In this section, I want to share a story of how the HGSU-UAW was born from my personal perspective.

As a witness of the process that led to the affiliation of HGSU with the UAW, it would be accurate to say that the vote to affiliate with the UAW was highly contested within the HGSU and many felt that it was undemocratic, untransparent, and unfair. Here is a bit of history from my perspective. HGSU is an organization with a long history (going back at least seven years) and was a relatively small organization (~30 regular members at most) until the summer of 2015. It had its own constitution and by-laws that its members respected. In the spring of 2015, the general assembly (I am not sure of the exact title) created the “Affiliation Committee” to investigate the possibility of allying with one of the international unions to organize graduate students at Harvard such as American Federation of Teachers, Service Employees International Union, and the United Auto-Workers. The committee’s mandate was to investigate the possibility and feasibility of an alliance but nothing more.
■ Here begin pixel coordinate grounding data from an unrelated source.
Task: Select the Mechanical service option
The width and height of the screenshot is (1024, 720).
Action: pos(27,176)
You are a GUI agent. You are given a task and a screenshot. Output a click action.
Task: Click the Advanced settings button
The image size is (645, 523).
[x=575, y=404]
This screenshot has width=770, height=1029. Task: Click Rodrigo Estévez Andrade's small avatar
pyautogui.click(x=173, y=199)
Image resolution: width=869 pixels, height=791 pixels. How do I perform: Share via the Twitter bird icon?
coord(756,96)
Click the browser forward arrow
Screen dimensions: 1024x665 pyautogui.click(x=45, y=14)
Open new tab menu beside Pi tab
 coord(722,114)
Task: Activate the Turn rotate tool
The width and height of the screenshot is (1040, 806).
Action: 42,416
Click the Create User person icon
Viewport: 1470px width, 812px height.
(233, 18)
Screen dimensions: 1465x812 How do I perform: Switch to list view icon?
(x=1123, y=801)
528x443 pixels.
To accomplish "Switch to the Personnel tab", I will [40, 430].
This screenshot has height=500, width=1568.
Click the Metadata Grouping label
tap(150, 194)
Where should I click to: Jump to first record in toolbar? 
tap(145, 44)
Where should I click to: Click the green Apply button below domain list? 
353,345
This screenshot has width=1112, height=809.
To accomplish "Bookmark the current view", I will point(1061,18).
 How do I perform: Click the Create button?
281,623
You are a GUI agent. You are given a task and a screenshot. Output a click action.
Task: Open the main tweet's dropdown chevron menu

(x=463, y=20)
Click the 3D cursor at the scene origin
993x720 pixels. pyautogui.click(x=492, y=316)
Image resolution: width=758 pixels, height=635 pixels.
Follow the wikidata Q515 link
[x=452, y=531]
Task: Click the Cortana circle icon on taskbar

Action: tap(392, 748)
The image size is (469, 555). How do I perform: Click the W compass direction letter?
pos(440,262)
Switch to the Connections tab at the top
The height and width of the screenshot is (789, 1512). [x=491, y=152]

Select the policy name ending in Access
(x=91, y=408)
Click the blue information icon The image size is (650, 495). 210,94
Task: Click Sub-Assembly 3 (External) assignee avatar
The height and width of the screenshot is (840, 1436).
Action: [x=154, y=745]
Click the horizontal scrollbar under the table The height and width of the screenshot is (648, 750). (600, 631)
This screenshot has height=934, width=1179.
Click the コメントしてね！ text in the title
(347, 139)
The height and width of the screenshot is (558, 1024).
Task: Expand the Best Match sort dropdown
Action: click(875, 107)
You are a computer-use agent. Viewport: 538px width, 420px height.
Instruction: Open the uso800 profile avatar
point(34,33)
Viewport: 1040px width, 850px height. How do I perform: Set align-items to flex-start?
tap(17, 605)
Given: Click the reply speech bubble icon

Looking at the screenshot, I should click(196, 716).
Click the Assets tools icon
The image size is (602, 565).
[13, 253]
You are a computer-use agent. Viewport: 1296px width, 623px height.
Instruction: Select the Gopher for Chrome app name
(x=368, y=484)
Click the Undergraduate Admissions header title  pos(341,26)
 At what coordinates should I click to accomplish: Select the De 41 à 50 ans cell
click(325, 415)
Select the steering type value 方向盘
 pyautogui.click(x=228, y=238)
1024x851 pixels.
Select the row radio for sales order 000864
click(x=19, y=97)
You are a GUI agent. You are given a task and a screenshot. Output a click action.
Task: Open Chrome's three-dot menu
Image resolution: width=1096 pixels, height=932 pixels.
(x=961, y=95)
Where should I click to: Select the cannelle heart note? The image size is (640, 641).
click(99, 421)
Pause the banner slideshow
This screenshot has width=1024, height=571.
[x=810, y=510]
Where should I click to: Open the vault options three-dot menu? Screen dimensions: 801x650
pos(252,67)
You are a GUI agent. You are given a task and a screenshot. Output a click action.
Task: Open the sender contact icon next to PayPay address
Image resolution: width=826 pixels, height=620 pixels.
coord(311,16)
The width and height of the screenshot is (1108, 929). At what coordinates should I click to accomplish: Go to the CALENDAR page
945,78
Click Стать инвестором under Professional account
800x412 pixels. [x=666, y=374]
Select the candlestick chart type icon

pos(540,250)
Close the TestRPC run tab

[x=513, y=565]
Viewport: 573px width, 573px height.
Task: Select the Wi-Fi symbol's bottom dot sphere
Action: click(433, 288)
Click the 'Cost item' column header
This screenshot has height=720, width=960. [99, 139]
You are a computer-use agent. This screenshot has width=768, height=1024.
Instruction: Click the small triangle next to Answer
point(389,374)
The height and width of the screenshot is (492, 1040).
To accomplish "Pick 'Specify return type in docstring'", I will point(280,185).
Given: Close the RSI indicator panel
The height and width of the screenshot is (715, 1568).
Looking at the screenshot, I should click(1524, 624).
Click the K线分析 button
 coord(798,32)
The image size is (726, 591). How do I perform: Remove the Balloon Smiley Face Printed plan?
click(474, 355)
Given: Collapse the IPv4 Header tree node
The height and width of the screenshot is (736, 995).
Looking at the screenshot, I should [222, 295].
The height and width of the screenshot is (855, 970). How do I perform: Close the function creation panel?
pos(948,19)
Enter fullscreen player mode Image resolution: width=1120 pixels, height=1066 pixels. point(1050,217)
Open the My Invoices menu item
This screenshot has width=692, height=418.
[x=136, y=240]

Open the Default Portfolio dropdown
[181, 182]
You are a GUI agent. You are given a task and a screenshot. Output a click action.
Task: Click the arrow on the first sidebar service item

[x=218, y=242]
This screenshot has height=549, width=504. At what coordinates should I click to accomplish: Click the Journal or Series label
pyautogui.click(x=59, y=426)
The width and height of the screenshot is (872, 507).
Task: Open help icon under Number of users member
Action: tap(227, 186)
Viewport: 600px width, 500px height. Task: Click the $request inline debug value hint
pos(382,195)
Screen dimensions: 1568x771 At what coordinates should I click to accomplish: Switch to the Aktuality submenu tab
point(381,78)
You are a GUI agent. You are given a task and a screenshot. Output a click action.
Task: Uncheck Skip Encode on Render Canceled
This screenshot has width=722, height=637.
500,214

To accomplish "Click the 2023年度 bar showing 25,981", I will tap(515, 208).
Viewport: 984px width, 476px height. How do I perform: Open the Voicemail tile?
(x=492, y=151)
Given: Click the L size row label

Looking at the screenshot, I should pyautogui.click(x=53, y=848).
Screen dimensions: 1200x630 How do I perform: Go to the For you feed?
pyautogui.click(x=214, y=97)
Soon after its creation, the committee reached out to various organizations including the UAW. When the committee completed their investigation, rather than reporting back to the general assembly for a discussion, the committee members by themselves decided that the HGSU as a whole should begin the organizing effort with the UAW. The committee members and its supporters started organizing at Harvard with the support of the UAW without the expressed consent of the rest of the members. When HGSU members returned to Harvard for the fall semester, many were appalled by the committee’s wanton disregard of the organization’s rules and procedures. Many protested but to no avail. The UAW supporting HGSU members initiated a vote that will make “official” the alliance of HGSU and the UAW. As the voting population included everyone who was contacted by the UAW supporting HGSU members during the summer of 2015 and who expressed support for the affiliation with the UAW, the vote turned out to be in favor of allying with the UAW by large margin. After the vote, HGSU became HGSU-UAW, doing away with the constitution and by-laws of the old organization. Many former HGSU members were upset but told themselves that a union is better than no union at all and that once the union forms, they will be able to win union office positions to effect the changes they want to see.

I know this story because I watched closely how the members and leaders of the HGSU worked as a former organizer of the organization. I was recruited by Rudi Batzell and joined the organization last summer (2015) as I was intrigued by the promises of the union made by the organizer (in particular I was interested in the professional development aspect of academic programs at Harvard). Yes, I was quite naive. But I soon lost my faith in the whole idea and turned against it when I realized that the moneyed interest of the UAW was very powerful (at least, enough to dismantle a long-standing student organization) and that the HGSU-UAW has many misguided interests and will never be able to construct a political infrastructure necessary to accomplish its lofty vision of democracy and service to the University and its members.